Many people first seek help for insomnia from a general practitioner. But because insomnia is a complex medical condition, with both psychological and physiological ramifications, you'll get the most effective and up-to-date treatments if you work with a sleep specialist. Ask for a referral before you agree to take sleeping pills. Some of the most effective medical remedies for insomnia include:

  • Nasal surgery. This won't treat generalized insomnia, but if chronic congestion or allergies are keeping you up at night, nasal surgery may be an option worth considering.
  • Uvulopalatopharyngoplasty. This surgery, better known as UPPP, is the most effective surgical treatment for sleep apnea. UPPP helps maintain a wider air passageway and can clear tissue that impedes your ability to sleep at night.
  • Medications. There are dozens of medications that can treat insomnia. The appropriate treatment for you will depend upon a number of factors, including your health and any addiction history. If your insomnia is due to depression, PTSD, nightmares, or another condition, your doctor might prescribe a psychoactive drug. Some of these drugs can induce sleepiness as a side effect.

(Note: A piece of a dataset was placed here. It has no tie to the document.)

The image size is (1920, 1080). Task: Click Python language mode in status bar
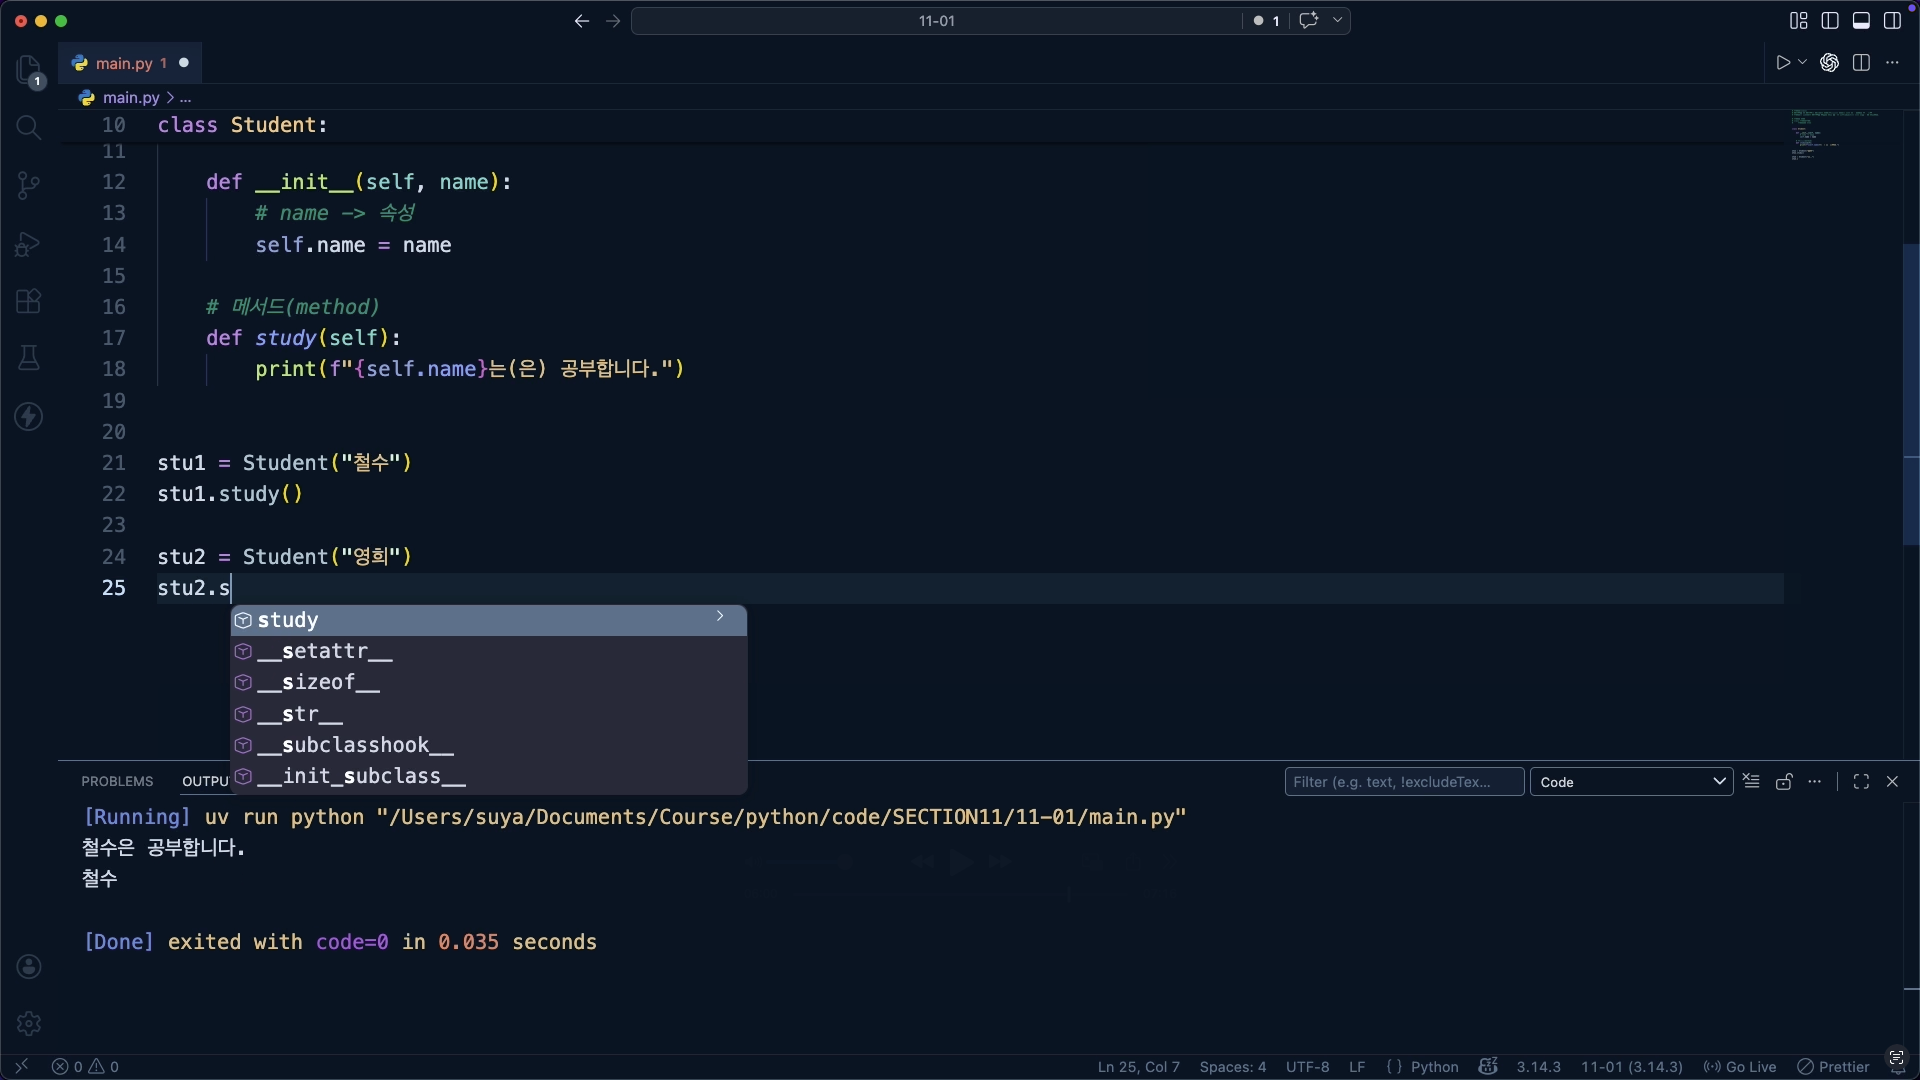click(x=1434, y=1067)
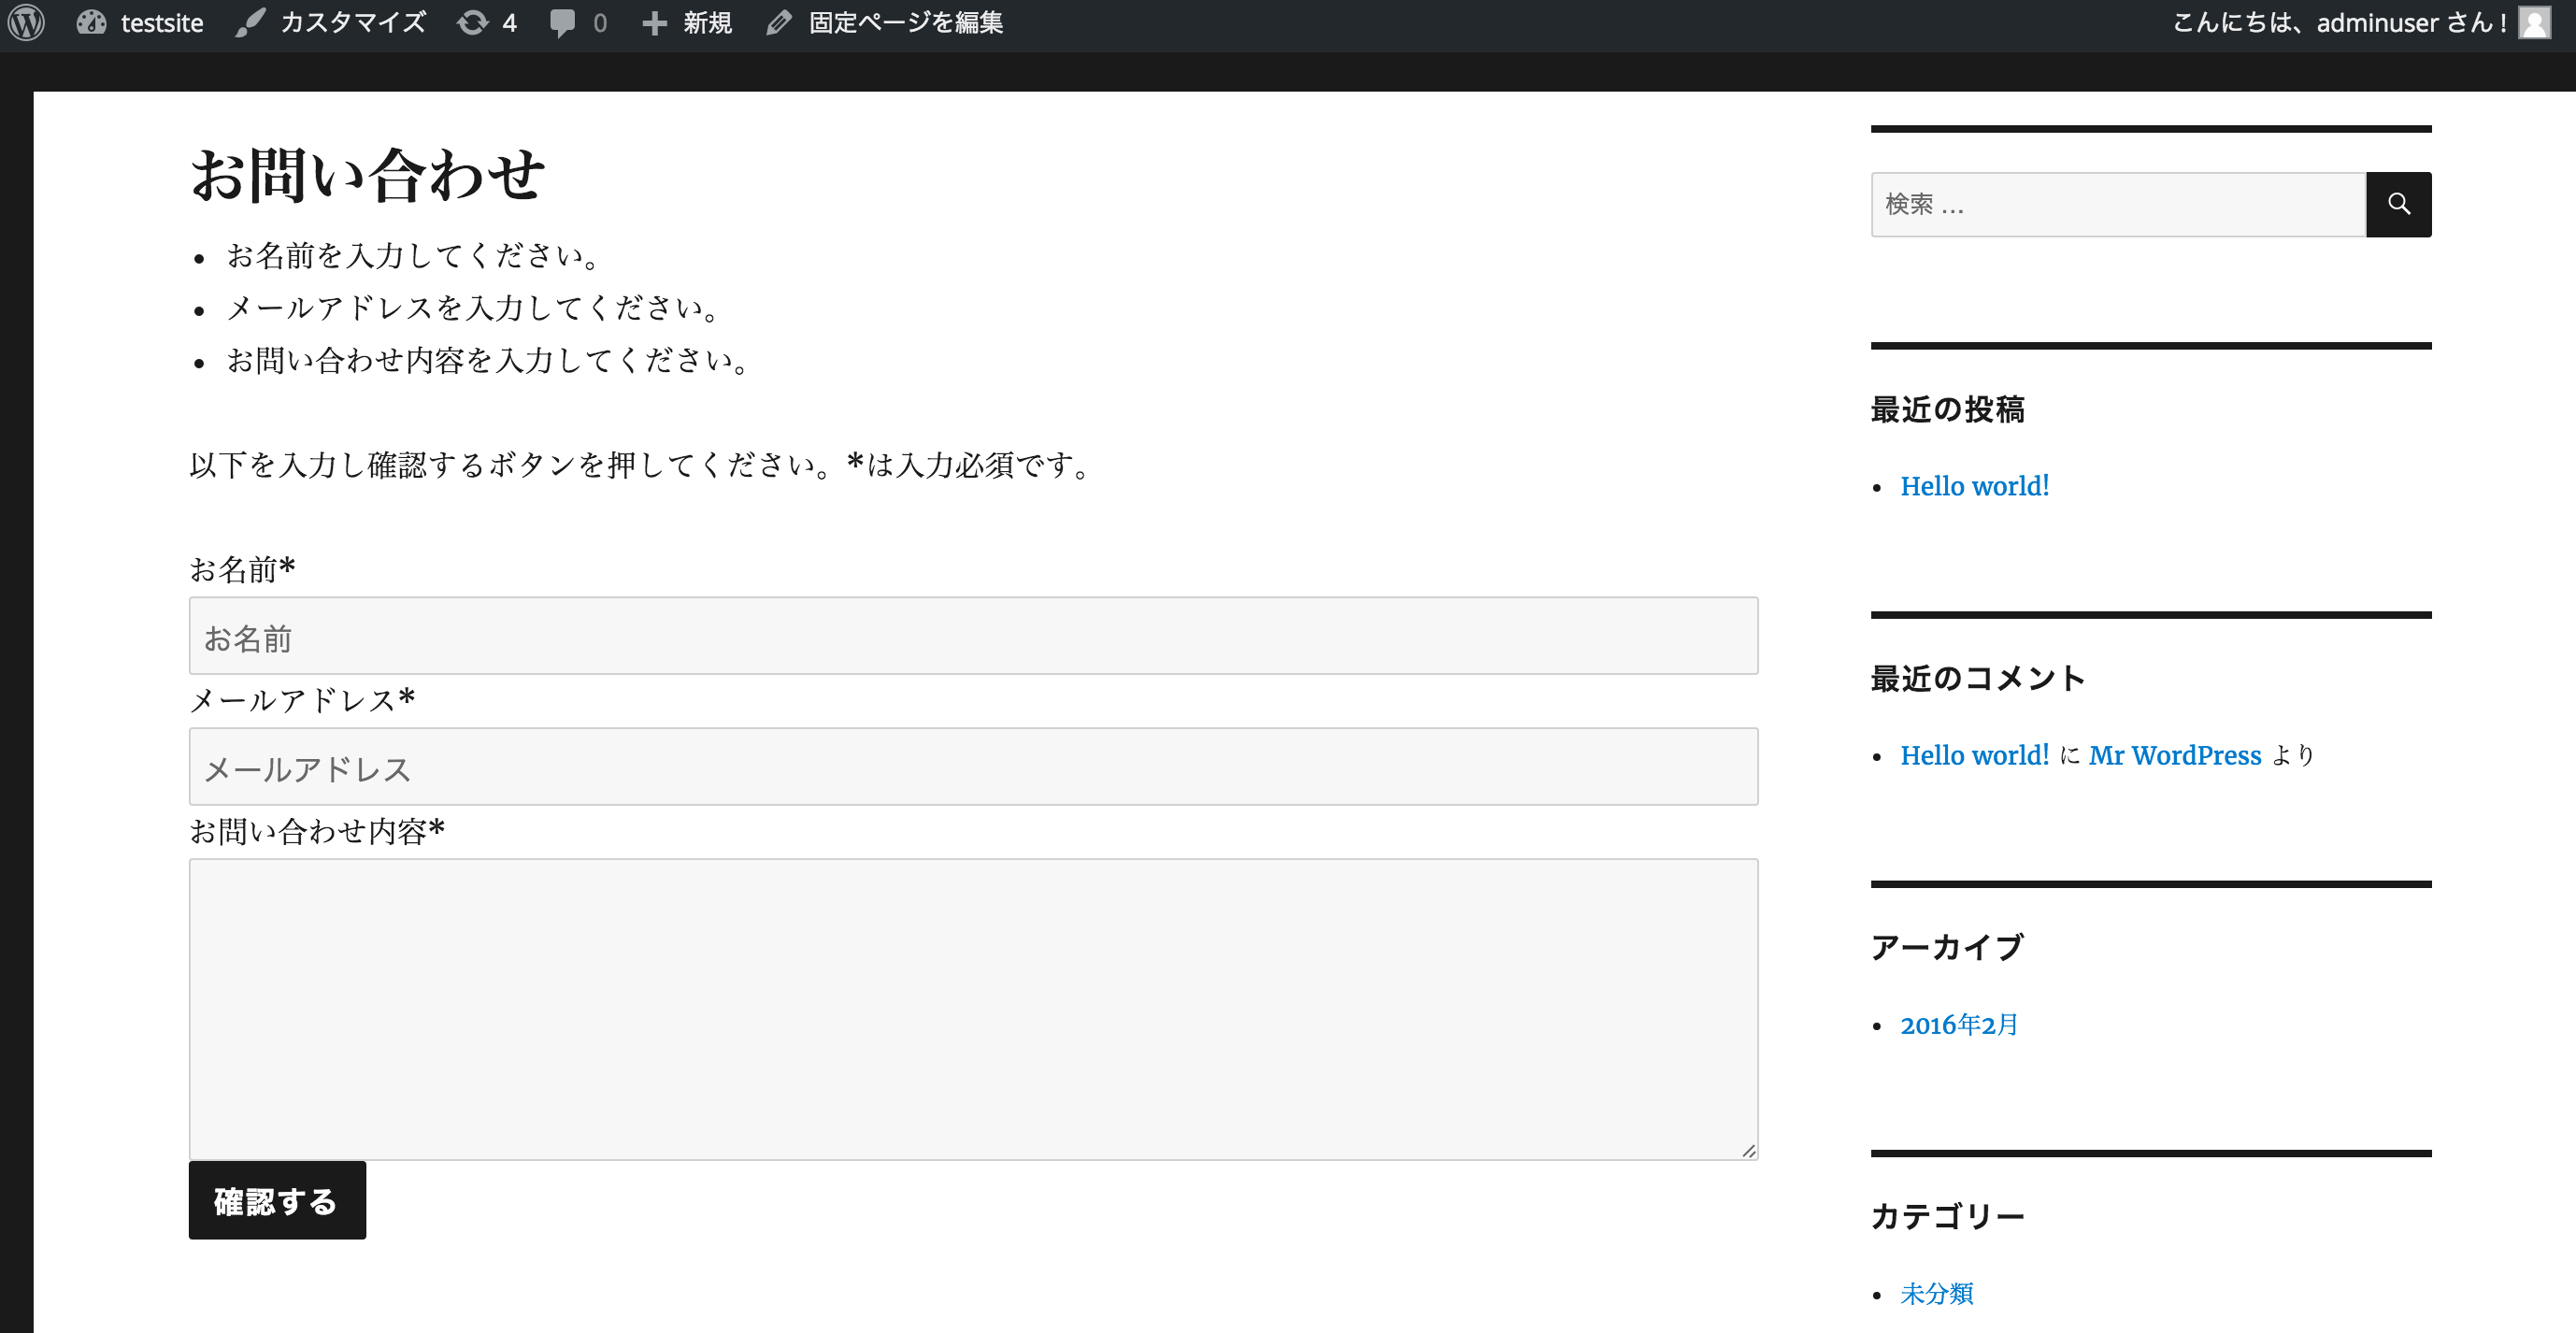
Task: Open the 未分類 category link
Action: coord(1936,1293)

  • Antihistamines. These over-the-counter drugs don't just treat congestion—a common cause of insomnia—they also increase sleepiness. Some heart conditions make antihistamines unsafe to take, so talk to your doctor before trying an over-the-counter remedy, especially on a long-term basis.

Insomnia can seem intractable, and may leave you feeling hopeless. Remember that exhaustion makes everything seem worse, and your hopelessness may be due as much to fatigue as it is to your insomnia. Treatments that work are available, but you must be prepared to experiment, advocate for yourself, and make necessary adjustments to the way you live.